La restauración de los Terceros ha provocado una estampa sublime del Señor de la Humildad y Paciencia

Por  4:04 h.

El rayo que entra por las ventanas de los Terceros como un estoque, buscando sangre en los costados de Cristo, es un regato curveando por un templo en el que yacen los melismas, los lamentos bajo tierra, las melodías geológicas. Ese resplandor quiere morirse de un grito. Es una hemorragia de luz en el lugar donde empieza todo, donde los doce apóstoles cenan con Jesús antes de que el mundo se oscurezca. Esos rayos de Domingo de Ramos que entraron ayer a inspeccionar la restauración de la casa en la que Cristo fundó la eucaristía son metrónomos de una Semana Santa que pasará titiritando, haciendo ese ritmo de palillería silenciosa y monocorde que horada el sonido como el sol penetra en los cristales con su cadencia malvácea. Era la hora del agua cuando los nazarenos blancos del Porvenir simulaban ser globos por el parque. Flotaban. Los tramos eran etéreos. Y entre ellos, bajo una catalpa de ancha sombra, un niño que se estrenaba en el infinito universo del habla le dijo a su madre con media lengua una sola palabra: «Bonito». Los ojos de ese chiquillo eran como los ventanales de los Terceros: dos inmensos tragaluces aliviando desde el principio de los tiempos las heridas que vendrán. Otro chaval, ya cuajado en la edad de los recuerdos imborrables, desbordaba a su padre de preguntas en el Salvador: «Papá, ¿a ti cuál te gusta más, la Amargura o el Amor?». El padre: «Las dos». El niño: «¡Me tienes que decir una!». El padre: «Si me quedo con una, me pierdo la otra». Quedarse con una sola es una estación de penitencia. Un sacrificio de privación para el alma. Una ofrenda a la hermandad elegida. Por eso es tan emocionante ver pasar por el Rinconcillo, entre el bullicio de los pavías, a un grupo de nazarenos de la Hiniesta callejeando hasta San Julián al mediodía. Debajo de cada antifaz hay alguien que ha escogido perderse el Domingo de la ciudad, vivirlo por dentro, ser como la Virgen que aparece al fondo de esta estampa apresada por la cámara de Serrano. Subterráneo. Porque la luz de fuera era ayer más blanca aún que la cal de dentro. Era un sable adentrándose por los ojales de Sevilla. Una luz hiriente, más alba que la flor que nos perfuma, más nívea que el manto de la Paz. Y al mismo tiempo una luz humilde, discreta, tímida, incluso desvalida.
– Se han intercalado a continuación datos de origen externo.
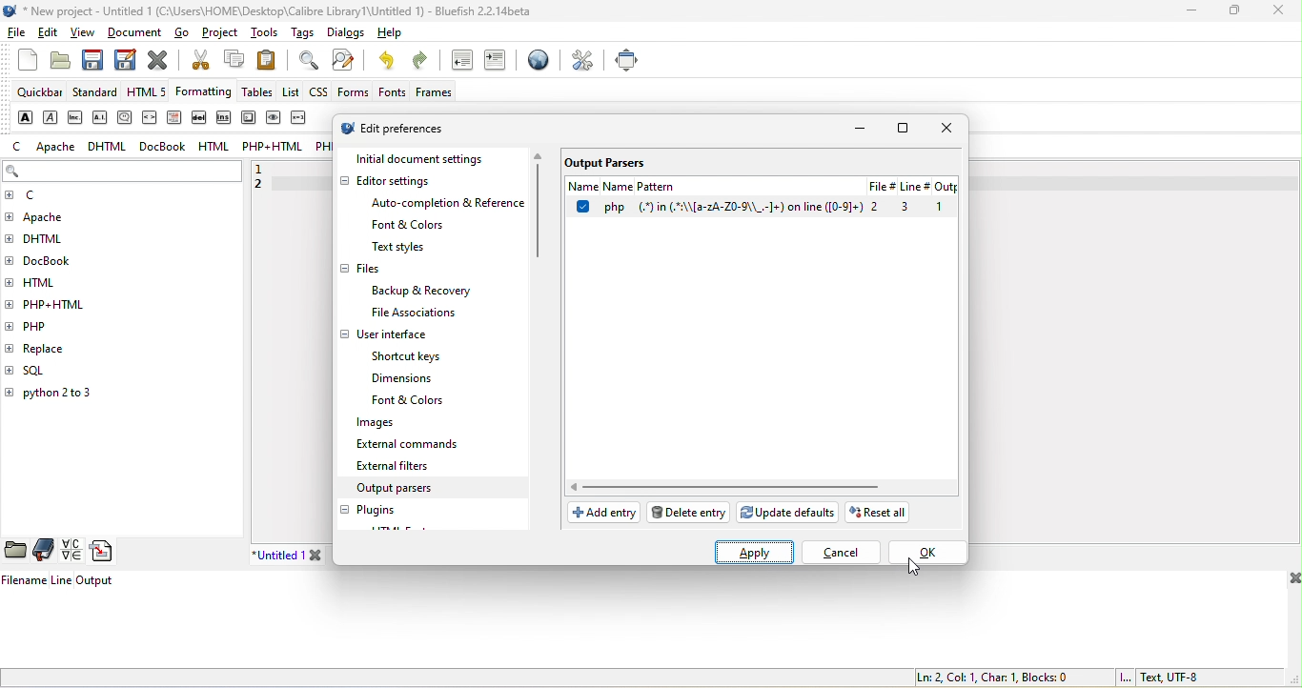 This screenshot has height=688, width=1302. Describe the element at coordinates (269, 11) in the screenshot. I see `title` at that location.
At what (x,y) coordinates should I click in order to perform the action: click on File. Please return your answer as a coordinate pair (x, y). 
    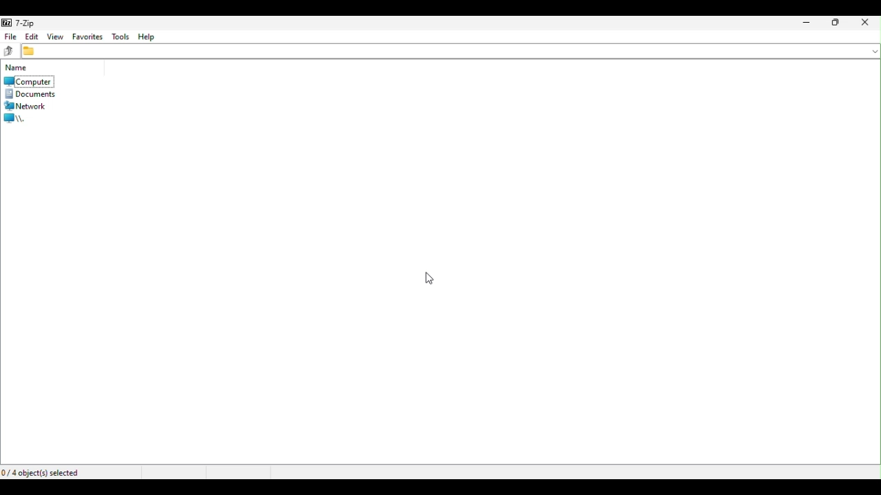
    Looking at the image, I should click on (8, 38).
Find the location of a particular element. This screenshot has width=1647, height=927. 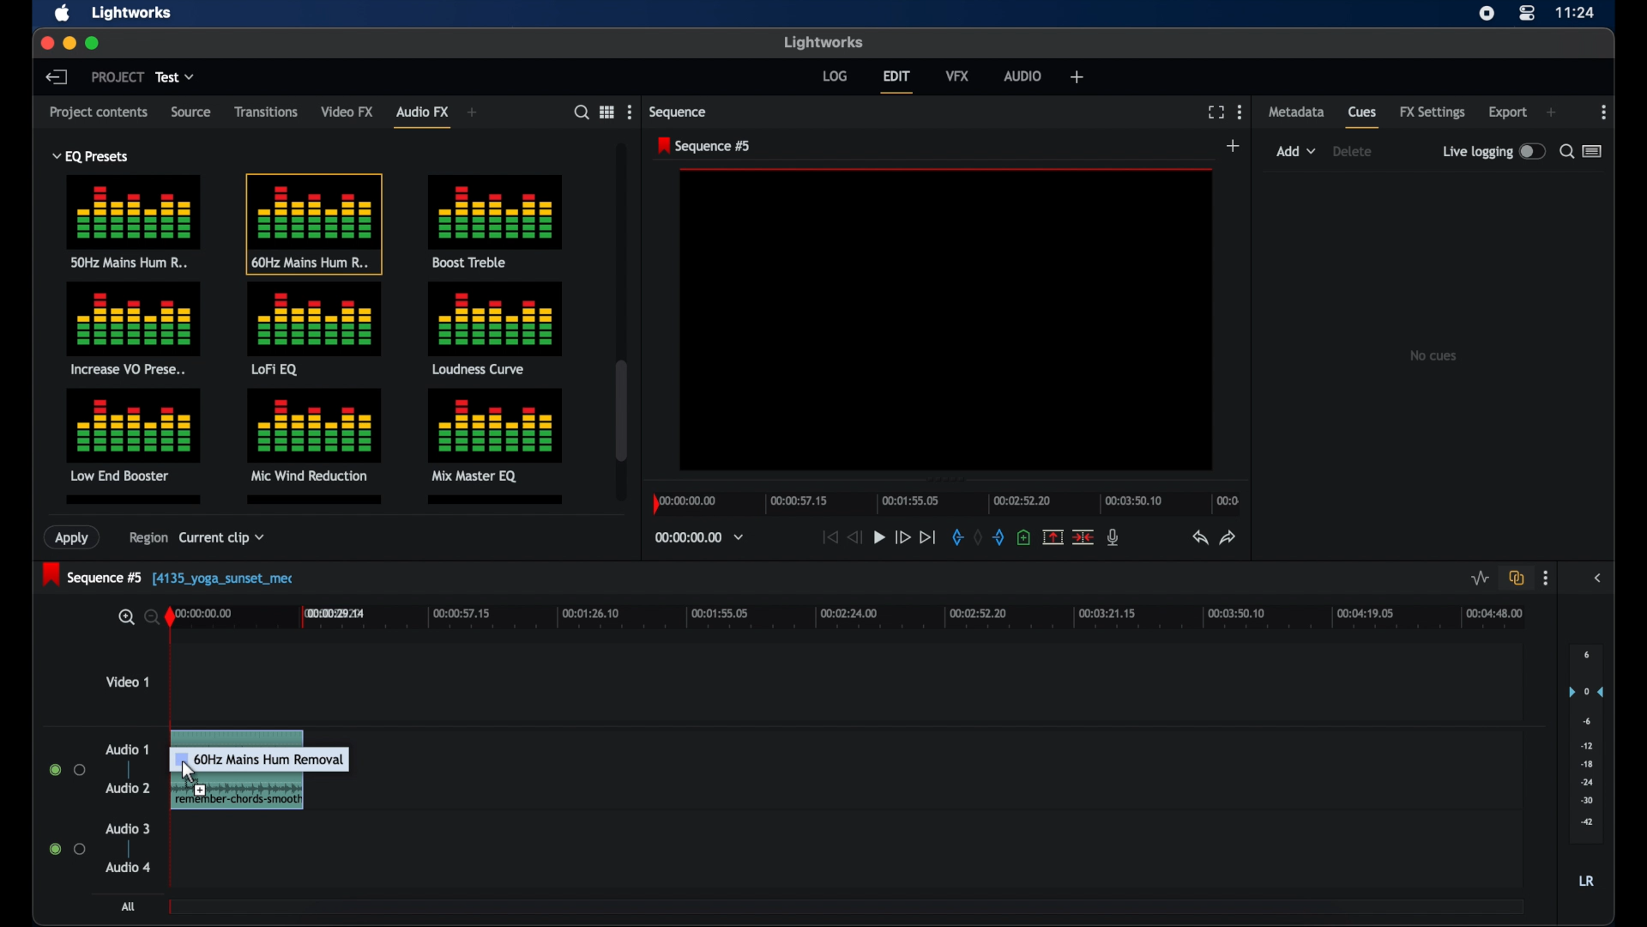

sequence is located at coordinates (678, 112).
Al contemplarla con esa hondura sobre la espalda del Señor de la Humildad y Paciencia, un poeta agregio de Sevilla que vive perdido en sus adentros quiso bisbisearle a un amigo lo que veía, pero mis oídos se metieron sin permiso en la conversación: «Cada vez que veo a este Cristo me acuerdo de mi madre. En sus últimos meses, ya no le encontraban las venas para pincharla. Y cada vez que veo la espalda del Señor se me viene a la cabeza el brazo de ella. Sin embargo, ahora contemplo esta luz nueva que entra por la iglesia restaurada y cae sobre las llagas del Cristo y me da mucho alivio porque esa claridad es como una gasa que está curando las úlceras del Señor y de mi madre a la vez». Nada es casual cuando Dios está por medio. Ese destello que deslumbra el lugar donde el Señor pequeño de la Hermandad de la Cena se ha sentado a ver pasar los nazarenos que van a San Julián, a San Roque o a su casa misma, es una puñalada de alegría y de desgarro, un quejido del sol metiéndose en los tímpanos de la fe para proclamar que la muerte no es el final, que la oscuridad no existe para Dios ni en el más recóndito escondite de los hombres. Esa luz que atraviesa como un florete las carnes de Cristo, el pan nuestro de cada día, ha entrado al volapié por la mismísima bola de la memoria para que el niño que aprende a hablar escoja la palabra perfecta, el joven que aprende a discutir descubra a su padre y el hombre que aprende a llorarle a su madre salga del Subterráneo con la cara morena. Herido de luz.